Idiots’ Delight

Well it’s that time of the month again. Time, once more, to highlight yet more brilliant examples of stupendous stupidity.

This month, however, will be different. One winner will bare the brunt of the scorn all on her own. It’s not that there weren’t other nominees who didn’t deserve the spotlight of shame; it’s just that, given the nature of the grievous act, I thought it appropriate to let it stand all on its own.

For well over a decade Erica Payne has been a tireless champion of progressive values and has fought against the lies of right-wing groups like the Tea Party. She founded the Agenda Project, which is a progressive-action group whose stated goal is to “return normal Americans to the center of the policy debate by cultivating an understanding of public policy, facilitating common action, and connecting the best ideas and the strongest leaders with engaged citizens, elected officials, the media, political insiders, and experts through a variety of in-person and on-line platforms.”
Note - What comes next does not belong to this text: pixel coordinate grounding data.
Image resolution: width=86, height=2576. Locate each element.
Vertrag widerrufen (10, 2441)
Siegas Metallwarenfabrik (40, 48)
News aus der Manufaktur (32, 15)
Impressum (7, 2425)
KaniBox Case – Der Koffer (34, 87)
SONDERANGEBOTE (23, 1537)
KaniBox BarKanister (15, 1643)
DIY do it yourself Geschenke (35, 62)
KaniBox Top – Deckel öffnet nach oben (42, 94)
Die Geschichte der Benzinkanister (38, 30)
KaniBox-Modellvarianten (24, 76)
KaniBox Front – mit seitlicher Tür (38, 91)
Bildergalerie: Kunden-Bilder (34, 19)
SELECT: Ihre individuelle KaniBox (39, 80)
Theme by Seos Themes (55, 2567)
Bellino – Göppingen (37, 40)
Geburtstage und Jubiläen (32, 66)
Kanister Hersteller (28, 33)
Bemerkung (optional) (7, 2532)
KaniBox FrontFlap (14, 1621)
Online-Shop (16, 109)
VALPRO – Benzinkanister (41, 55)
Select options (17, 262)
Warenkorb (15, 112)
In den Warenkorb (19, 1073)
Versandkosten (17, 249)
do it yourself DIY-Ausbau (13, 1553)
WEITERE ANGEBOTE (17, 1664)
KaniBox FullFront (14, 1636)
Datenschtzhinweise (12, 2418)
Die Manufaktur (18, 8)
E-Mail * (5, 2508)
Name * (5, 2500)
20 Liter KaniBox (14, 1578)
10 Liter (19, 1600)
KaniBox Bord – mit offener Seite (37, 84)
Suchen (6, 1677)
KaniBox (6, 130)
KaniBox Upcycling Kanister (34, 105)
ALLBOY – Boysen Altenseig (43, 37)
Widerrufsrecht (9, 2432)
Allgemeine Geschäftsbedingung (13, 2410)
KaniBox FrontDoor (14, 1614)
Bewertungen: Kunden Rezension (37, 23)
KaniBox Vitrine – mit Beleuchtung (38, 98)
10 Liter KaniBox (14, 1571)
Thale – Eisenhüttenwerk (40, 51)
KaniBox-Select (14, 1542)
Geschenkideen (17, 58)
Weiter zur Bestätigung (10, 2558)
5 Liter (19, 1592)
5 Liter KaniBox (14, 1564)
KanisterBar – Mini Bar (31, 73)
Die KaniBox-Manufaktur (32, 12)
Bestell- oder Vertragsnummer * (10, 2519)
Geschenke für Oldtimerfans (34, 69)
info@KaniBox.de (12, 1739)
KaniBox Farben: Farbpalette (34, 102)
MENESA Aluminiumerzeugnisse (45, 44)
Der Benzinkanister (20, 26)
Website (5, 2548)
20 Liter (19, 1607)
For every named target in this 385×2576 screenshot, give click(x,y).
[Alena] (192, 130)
One of the campaigns of Agenda Project is “Patriotic Millionaires for Fiscal Strength”, a petition to President Obama signed by millionaires who demanded that the Bush tax cuts be allowed to expire for those earning $1 million or more. Payne herself has been critical of Obama for meeting with the Chamber of Commerce and for ignoring his liberal base and pandering to Congressional Republicans. Whether you agree with Payne’s views or not, she is, if nothing else, someone who brings integrity to the discussion.

And that’s why it was so frustrating to see Payne and her group dive into the same corrosive cesspool of hate as their opponents with this latest attack ad against the Paul Ryan budget, which depicts a grandmother being thrown off a cliff by someone who bares a strong resemblance to Ryan to the strands of “America the Beautiful.” Dick Armey couldn’t have done a better job of demagoguery.
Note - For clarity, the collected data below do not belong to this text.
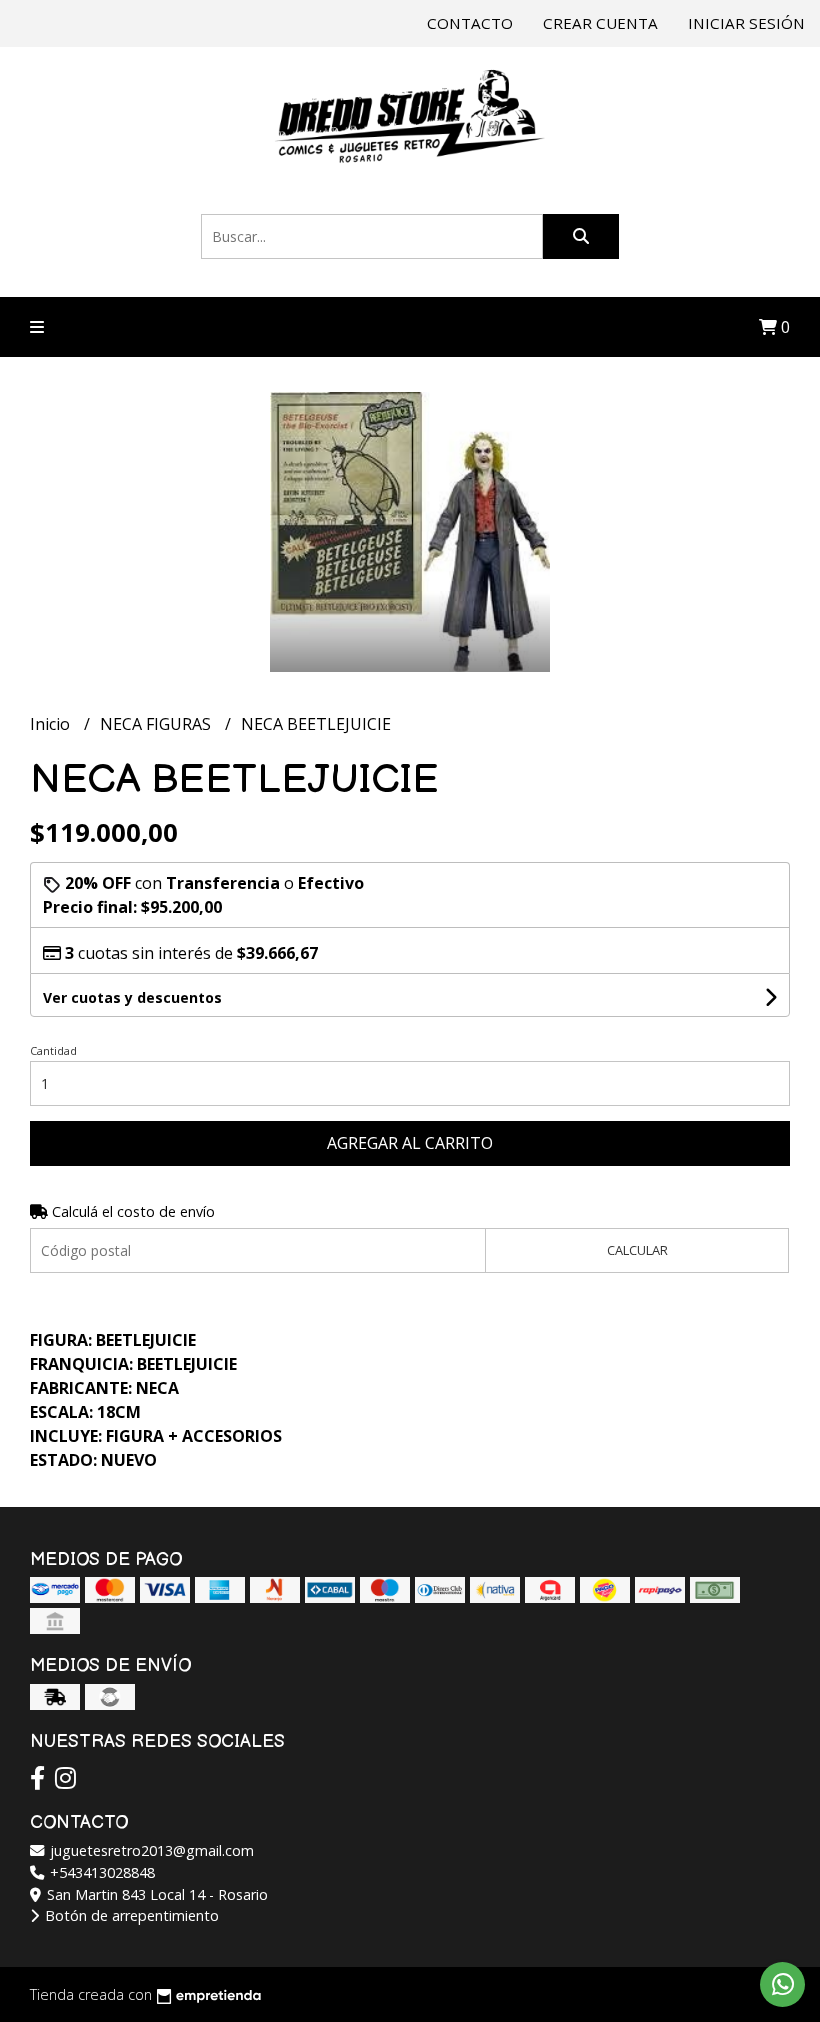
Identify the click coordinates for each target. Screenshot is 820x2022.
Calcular (637, 1250)
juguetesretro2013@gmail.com (150, 1850)
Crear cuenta (600, 23)
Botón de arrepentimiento (130, 1915)
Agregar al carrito (410, 1143)
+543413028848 (100, 1872)
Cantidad (53, 1050)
The ad was slimy and disgusting and went completely over the line. And the saddest thing of all was that the tactics employed in the ad were totally unnecessary to drive home the point it was attempting to make. The ad accurately denotes that more than half of Americans on Medicare live on less than $28,000 a year and that under the Paul Ryan plan, which calls for the privatization of the program, seniors will be given a voucher with which to purchase medical insurance. Of course if the voucher doesn’t quite cover the cost of the insurance, oh well.

That’s the tragedy here. Payne had the moral high ground without having to resort to this sort of fear mongering. By throwing grandma off the cliff, Payne not only ceded that moral high ground among many whom otherwise would be supportive and sympathetic to her stance, she allowed the very people who really should be running for the hills, politically speaking, to play the victim card and “reframe” an argument they know all too well they can’t possibly defend.
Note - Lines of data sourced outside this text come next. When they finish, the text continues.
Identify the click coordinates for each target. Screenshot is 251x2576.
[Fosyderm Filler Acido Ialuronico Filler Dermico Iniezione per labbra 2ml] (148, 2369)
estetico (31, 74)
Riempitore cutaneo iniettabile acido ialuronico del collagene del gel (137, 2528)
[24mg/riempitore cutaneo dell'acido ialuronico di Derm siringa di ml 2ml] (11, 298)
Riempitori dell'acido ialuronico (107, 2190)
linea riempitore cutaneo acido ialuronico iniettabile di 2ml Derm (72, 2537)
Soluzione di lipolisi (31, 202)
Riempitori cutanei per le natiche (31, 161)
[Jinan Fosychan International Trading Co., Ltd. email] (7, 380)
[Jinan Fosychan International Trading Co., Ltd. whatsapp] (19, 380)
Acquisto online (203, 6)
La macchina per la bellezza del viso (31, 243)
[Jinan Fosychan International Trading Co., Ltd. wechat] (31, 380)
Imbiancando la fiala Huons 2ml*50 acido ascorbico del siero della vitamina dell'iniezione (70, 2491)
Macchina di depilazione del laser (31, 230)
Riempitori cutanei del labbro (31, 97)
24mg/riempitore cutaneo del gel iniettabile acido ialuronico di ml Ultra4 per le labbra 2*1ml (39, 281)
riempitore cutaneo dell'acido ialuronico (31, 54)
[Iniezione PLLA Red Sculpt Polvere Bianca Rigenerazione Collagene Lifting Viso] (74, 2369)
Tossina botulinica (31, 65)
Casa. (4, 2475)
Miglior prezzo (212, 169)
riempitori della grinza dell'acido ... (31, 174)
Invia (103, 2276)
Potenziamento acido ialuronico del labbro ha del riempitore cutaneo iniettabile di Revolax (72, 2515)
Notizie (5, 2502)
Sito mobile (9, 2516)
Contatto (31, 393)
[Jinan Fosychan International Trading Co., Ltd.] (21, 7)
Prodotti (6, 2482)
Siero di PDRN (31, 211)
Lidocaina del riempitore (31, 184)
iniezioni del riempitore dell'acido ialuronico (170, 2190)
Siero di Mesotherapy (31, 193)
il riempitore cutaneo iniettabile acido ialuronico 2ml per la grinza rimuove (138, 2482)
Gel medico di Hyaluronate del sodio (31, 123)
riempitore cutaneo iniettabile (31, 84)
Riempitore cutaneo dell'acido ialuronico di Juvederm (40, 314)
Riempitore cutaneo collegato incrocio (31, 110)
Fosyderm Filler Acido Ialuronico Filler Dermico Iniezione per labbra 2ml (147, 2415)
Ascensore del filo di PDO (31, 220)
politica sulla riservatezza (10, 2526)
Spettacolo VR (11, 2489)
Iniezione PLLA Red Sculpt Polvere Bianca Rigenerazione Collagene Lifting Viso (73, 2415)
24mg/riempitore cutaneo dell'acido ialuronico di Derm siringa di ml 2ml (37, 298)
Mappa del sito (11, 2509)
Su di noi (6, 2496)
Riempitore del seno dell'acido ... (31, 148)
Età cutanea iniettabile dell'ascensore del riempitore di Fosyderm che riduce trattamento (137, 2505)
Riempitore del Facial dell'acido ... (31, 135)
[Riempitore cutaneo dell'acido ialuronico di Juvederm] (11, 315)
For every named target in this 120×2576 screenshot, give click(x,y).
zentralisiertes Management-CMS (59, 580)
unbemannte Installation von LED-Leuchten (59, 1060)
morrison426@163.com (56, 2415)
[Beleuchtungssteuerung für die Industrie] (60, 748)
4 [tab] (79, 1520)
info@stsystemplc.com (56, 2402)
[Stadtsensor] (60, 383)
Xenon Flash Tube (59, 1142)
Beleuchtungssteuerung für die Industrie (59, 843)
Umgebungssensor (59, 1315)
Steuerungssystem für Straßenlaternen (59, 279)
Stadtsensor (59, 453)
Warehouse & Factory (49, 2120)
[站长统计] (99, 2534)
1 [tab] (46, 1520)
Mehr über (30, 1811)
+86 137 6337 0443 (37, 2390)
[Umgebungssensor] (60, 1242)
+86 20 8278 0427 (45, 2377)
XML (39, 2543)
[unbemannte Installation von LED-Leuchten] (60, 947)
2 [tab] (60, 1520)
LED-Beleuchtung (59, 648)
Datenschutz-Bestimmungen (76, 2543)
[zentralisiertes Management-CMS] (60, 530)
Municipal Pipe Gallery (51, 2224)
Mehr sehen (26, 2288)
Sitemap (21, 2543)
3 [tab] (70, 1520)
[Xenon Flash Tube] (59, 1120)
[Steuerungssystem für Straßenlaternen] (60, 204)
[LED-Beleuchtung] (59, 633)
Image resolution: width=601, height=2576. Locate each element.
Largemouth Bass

Payne, like so many on the Left, has drawn the wrong conclusion from the ’09 summer of madness, where Astroturf Tea Party townhall meetings attempted to thwart Democratic plans to reform healthcare through shouts of death panels, socialism and flat out lies and distortions. The “kill grandma” theme became a central tenant for the GOP to frighten seniors into believing that healthcare reform would mean that government bureaucrats would deny them vital coverage needed to keep them alive. It was shameless.

Well apparently Payne has adopted the classic axiom that if you can’t beat ‘em, join ‘em. Equally shameless! If the Left thinks it is going to win the day by one-upping the Right in fear mongering, I have some bad news for it. It isn’t going to work.

While it may be tempting for some to believe that the tactics employed by the Right during the healthcare reform debates were successful, it’s important to remember that in spite of them, the reform bill eventually became law. The reason the Right engaged in such a heated and disgraceful campaign of lies and innuendos was because they knew they didn’t have the facts on their side. Without the moral high ground, their only hope was to frighten the ignorant enough to derail the whole process. They failed.

Now while Republican gains in Congressional and gubernatorial races in 2010 may have led many to conclude that the deception employed in ’09 eventually paid dividends, the truth is that it was economy, far more than healthcare, that drove many voters away from Democrats and into the waiting arms of the GOP. And, as is typical for Republicans, they almost always end up looking a gift horse in the mouth. Their over-reaching and far-right ideology is scaring many of those same voters away from them even as we speak. The Ryan budget is so far out of the mainstream of the electorate that Senate Minority Leader Mitch McConnell won’t even press his own caucus to vote for it when Harry Reid brings it to the floor this month. While publicly they may support it, privately to a man and woman they know it will be an albatross around their necks when they run for reelection in 2012.

So why on Earth, with all the momentum going their way, would Payne and her group elect to go with a failed strategy and risk alienating independent voters? Only they seem to know. But one thing is certain. Fighting fire with fire not only doesn’t work, it almost always succeeds in burning down the whole damn house. And that would be unforgivable, given what’s at stake next year.